Before he became the legend, Peter (Levi Miller) was a 12 year old orphan who lived in an abusive orphanage, until his life was changed when he was abducted by a flying pirate ship and taken to Neverland; ruled ruthlessly by the pirate lord Blackbeard (Hugh Jackman). After learning his arrival was prophesized by Blackbeard as the one who would ultimately kill him, Pan flees with the help of James Hook (Garrett Hedlund) and seeks out the tribal princess Tiger Lily (Rooney Mara). Now Pan must face his destiny as a legend in training and discover the truth about his past and ultimately; his future as the one and only Peter Pan. One thing I’m grateful for is the decision to take this film in a more adventurous, family fun kind of tone rather than making it a dark and gritty reboot that everyone else seems to be using these days. “Pan” is all about fantasy adventure, it’s like “Harry Potter” with “Pirates of the Caribbean” mixed into it.

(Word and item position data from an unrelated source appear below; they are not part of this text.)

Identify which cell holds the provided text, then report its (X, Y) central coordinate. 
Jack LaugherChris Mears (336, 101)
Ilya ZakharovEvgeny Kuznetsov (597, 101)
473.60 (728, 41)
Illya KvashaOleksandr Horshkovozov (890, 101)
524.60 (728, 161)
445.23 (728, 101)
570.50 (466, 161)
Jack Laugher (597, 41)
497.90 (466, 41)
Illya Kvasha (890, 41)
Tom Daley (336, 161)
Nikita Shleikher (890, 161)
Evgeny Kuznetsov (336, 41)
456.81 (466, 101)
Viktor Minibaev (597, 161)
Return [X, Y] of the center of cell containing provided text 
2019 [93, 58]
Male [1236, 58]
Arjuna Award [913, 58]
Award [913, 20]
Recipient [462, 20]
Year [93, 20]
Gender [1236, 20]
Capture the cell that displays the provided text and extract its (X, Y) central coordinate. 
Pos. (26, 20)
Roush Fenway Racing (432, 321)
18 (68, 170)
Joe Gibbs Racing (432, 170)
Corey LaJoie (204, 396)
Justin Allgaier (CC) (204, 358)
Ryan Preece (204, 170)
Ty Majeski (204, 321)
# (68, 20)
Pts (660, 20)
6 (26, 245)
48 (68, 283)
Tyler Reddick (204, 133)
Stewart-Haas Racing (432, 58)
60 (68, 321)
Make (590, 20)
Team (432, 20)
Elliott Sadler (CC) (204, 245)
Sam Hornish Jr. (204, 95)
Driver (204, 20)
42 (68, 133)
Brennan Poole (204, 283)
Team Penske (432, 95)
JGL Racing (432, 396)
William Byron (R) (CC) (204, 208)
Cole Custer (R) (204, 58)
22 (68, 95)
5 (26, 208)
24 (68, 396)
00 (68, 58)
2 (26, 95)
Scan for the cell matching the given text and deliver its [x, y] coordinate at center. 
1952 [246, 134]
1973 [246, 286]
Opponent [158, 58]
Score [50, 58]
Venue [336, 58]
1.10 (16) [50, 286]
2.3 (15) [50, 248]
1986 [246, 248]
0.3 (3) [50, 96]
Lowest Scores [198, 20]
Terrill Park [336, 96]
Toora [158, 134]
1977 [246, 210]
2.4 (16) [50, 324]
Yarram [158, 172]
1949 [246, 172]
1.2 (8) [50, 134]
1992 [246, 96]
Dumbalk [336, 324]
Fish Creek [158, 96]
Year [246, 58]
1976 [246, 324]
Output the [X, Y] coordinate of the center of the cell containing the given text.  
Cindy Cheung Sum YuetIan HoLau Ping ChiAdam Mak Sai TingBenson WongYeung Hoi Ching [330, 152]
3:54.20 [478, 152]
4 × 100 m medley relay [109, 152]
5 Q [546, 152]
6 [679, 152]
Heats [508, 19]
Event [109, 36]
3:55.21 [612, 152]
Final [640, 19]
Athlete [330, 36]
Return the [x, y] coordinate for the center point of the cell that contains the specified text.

The story gives us different new takes on popular characters we’ve known for years, we know how they’re supposed to end up and turn out but we’ve never seen the likes of Pan and Hook in a way “Pan” portrays them. It’s like were REALLY meeting these legends for the first time. Pan is given a sort of messiah plot device and it does admittedly run into a few cliché potholes as viewing the character as a legendary savior doesn’t allow him to develop or come off as anyone else other than what we already know he will become. Still, I like the idea of seeing Peter being a scared, unsure; even sometimes selfish person who is willing to jump into death’s jaws as long as he finds out about his family and caring little about who he is supposed to be. It also gives his flying powers a sense of purpose and meaningfulness; we get an idea of why he has them and how it fits into Neverland and even why he was in “our world” in the first place.

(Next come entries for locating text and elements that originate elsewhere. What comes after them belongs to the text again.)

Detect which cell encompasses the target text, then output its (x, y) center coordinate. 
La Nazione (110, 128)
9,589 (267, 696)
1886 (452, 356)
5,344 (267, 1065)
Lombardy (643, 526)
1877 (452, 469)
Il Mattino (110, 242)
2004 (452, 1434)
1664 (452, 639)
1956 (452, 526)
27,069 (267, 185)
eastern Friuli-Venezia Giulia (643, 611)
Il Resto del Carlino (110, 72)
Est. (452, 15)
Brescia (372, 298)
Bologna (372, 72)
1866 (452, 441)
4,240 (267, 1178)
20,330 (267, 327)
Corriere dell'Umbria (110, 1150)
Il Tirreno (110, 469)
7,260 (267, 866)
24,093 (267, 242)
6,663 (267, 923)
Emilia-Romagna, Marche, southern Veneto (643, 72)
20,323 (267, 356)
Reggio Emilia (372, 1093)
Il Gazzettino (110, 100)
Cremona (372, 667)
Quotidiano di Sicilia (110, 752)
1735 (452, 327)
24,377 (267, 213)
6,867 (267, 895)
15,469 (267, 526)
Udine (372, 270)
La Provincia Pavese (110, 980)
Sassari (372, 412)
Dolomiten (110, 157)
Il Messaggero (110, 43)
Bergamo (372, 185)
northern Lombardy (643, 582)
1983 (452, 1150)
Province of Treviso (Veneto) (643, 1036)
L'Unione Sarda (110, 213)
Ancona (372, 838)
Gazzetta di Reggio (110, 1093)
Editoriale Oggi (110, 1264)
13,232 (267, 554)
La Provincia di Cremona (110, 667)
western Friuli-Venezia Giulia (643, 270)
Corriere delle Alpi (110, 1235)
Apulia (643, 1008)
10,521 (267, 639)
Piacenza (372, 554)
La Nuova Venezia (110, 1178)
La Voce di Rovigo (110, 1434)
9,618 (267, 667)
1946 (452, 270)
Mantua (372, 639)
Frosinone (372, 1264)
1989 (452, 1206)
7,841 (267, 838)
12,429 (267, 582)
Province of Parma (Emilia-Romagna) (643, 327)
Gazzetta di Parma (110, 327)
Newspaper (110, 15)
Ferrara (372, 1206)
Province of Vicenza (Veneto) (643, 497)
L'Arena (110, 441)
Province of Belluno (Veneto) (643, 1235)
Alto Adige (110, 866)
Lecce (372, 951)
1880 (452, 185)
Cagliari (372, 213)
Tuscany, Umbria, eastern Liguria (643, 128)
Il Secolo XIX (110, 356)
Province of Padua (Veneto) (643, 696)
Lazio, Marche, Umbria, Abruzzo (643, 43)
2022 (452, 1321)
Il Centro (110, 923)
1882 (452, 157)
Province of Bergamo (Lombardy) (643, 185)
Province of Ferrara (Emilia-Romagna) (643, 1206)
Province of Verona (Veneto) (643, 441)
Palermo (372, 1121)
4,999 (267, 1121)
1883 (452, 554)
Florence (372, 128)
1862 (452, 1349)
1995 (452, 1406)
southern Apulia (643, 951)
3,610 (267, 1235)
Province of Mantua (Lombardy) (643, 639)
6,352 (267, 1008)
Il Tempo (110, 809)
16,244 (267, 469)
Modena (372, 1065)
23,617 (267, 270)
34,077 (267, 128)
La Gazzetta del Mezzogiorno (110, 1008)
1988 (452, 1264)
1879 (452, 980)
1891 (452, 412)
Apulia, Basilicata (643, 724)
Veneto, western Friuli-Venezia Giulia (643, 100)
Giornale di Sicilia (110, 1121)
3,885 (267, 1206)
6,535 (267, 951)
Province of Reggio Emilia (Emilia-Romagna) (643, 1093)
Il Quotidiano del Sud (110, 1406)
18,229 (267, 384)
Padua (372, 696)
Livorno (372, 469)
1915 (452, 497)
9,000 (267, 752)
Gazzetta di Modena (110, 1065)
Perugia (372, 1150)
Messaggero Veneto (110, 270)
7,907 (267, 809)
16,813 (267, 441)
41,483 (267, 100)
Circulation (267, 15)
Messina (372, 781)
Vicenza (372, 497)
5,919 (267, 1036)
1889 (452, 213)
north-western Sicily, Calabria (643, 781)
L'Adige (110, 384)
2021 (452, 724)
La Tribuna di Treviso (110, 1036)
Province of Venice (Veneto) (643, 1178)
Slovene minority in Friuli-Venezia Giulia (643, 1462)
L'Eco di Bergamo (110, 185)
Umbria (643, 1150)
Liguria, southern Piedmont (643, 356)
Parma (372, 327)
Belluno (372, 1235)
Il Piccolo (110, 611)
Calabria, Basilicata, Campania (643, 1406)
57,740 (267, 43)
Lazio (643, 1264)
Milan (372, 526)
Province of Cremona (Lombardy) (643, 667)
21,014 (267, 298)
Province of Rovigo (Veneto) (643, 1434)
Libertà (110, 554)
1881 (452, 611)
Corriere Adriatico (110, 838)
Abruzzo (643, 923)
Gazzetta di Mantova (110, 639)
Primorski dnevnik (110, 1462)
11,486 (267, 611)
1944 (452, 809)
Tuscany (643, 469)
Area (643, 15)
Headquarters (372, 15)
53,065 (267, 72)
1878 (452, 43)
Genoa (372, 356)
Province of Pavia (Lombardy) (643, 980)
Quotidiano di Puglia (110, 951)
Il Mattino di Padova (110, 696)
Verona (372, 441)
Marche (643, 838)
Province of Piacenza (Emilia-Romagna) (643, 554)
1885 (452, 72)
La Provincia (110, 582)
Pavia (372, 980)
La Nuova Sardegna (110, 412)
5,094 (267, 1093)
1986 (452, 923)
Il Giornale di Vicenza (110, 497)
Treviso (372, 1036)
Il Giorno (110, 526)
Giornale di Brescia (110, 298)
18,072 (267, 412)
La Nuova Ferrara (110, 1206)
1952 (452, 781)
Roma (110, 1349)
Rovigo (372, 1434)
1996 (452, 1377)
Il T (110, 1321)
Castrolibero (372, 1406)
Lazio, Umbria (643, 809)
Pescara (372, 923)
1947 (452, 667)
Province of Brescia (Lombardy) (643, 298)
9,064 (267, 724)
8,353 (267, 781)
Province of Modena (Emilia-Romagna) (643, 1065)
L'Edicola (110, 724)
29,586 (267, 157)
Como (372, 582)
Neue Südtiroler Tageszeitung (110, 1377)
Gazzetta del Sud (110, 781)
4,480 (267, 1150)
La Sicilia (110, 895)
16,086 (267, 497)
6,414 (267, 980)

“Pan” has a style all its own; all the pirates have distinct costumes and designs, the tribesmen have a specific way in which they move, jump and fight, even the gun powder the pirates use is mixed with bright colors. Levi Miller was a great and fitting choice for Pan, kid actors usually suck something fierce and you can’t really fault them BECAUSE they’re kids; but I actually liked this Pan, I wanted to see how he’d take this turn or how he’d react to this and that. Jackman is damn near unrecognizable as Blackbeard, his performance is leaps and bounds louder and livelier than everyone else; but that doesn’t make him any less impressive or his performance any less commendable as this pirate villain. Speaking of pirate villains, Hedlund as James Hook was quite a character. He’s completely different than any Hook we’ve ever seen and when you see him, you find it impossible this could be the same Hook…and I like that.

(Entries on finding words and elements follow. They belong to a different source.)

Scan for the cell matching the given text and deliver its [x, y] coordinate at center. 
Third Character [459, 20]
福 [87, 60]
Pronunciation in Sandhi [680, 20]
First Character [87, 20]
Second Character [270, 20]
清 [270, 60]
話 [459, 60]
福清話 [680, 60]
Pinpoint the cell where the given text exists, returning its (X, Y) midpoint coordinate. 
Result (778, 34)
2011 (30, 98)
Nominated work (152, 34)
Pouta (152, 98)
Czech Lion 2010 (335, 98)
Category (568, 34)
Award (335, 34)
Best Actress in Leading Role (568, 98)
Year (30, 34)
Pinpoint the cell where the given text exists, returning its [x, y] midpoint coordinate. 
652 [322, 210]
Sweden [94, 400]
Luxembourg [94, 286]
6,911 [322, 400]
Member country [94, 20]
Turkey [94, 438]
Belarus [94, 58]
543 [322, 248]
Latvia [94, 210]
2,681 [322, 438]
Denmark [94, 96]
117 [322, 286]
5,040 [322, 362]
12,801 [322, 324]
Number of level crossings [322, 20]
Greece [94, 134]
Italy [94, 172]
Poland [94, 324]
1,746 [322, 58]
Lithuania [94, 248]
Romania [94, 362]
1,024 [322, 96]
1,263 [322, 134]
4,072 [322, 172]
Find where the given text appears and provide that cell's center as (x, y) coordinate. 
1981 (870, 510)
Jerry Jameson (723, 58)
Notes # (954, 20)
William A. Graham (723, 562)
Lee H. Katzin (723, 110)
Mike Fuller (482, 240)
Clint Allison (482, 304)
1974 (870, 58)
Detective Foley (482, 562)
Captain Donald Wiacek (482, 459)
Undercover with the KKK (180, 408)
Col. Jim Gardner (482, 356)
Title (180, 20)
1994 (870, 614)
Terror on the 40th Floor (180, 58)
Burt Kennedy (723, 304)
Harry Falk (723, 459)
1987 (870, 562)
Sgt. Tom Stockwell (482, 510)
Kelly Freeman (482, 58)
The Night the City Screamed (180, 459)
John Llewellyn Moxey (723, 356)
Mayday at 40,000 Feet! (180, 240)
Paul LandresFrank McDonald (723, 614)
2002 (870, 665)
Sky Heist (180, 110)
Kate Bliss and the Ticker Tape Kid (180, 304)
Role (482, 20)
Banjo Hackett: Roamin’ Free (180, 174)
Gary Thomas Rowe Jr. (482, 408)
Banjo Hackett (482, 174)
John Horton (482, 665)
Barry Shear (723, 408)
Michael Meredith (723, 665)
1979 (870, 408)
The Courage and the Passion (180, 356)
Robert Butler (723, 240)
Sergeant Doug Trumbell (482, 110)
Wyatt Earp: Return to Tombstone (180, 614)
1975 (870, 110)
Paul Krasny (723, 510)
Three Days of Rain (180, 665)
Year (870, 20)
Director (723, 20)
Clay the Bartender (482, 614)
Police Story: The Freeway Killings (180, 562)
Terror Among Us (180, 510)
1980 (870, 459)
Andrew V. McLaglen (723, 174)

The film wisely sneaks in fun little references here and there, most of which are subtle and well handled, while others are clearly left unresolved until a hopeful sequel is greenlit. Sadly based on the film’s box office return, it seems unlikely one will ever come up and it’s a shame because I genuinely liked these characters enough to want to see HOW they end up becoming enemies and handless. I can’t say the film was too ambitious with its inklings towards a planned trilogy, it wasn’t too wrapped up in planting Easter eggs to the point they sacrificed their characters and story (unlike “Amazing Spider-man 2”). While this movie is fun, well cast and rich with entertaining values, it’s not so great that it truly warrants it’s overly expensive price tag; at least if we were judging a film’s quality by its budget…which I’m not. The only problem “Pan” suffers from is it relies too much on its target audience and hopeful “Peter Pan fans” interest in a revival to do most of the lifting work to carry this film into the mega profit margins.


The fun is there, the casting is there (minus an unfortunately white washed Tiger Lily) and the potential and groundwork is all there; ready and willing to show us how these characters eventually become the legendary enemies and icons of their famous fabled story. The interest however isn’t there and is nowhere near sufficient enough to bring a sequel onboard, which is a shame because I enjoyed this enough that I want more “Pan” and genuinely think the story they had been preparing in the sequel would have been worth the budget. Overall, “Pan” is a revival/origin story that came out at the wrong time; foolishly assuming this was the right time. It sets its heights too high and a price tag just as painfully out of reach. However, I think the cast did a much better job than I expected; I care about these characters and I really do care enough to see where this journey could have gone to had they been able to continue. It’s a straight up, fun, fantasy adventure film that really could have used a bit more happy thoughts lifting it up; besides my own.